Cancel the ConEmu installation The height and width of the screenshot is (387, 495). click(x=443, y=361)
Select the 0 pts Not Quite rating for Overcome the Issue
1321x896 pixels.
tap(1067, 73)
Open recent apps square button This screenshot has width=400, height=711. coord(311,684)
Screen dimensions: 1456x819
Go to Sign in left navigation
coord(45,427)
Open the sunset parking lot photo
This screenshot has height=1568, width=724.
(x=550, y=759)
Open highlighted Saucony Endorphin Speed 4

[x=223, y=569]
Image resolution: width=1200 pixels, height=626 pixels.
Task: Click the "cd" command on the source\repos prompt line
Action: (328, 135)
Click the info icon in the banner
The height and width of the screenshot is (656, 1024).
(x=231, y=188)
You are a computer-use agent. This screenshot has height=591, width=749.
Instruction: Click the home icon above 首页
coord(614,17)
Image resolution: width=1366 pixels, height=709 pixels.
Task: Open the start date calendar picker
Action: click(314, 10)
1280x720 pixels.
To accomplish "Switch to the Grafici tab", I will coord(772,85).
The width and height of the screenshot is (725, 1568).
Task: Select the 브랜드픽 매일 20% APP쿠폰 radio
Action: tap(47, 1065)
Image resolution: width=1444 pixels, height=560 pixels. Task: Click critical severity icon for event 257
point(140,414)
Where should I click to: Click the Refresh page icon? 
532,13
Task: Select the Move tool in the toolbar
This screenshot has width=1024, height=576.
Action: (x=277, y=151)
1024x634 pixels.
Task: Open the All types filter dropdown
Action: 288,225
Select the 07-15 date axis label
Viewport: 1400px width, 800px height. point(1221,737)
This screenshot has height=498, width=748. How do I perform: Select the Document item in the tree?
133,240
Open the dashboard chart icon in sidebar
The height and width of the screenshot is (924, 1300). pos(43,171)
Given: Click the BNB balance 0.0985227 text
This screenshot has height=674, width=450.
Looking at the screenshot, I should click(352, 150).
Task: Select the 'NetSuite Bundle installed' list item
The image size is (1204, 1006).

Your objective
Give only the lines from the one holding "Select the 07-15 date axis label" through the one holding "Given: Click the BNB balance 0.0985227 text", each restated exactly as it appears above.

Reply
Select the 07-15 date axis label
Viewport: 1400px width, 800px height. point(1221,737)
This screenshot has height=498, width=748. How do I perform: Select the Document item in the tree?
133,240
Open the dashboard chart icon in sidebar
The height and width of the screenshot is (924, 1300). pos(43,171)
Given: Click the BNB balance 0.0985227 text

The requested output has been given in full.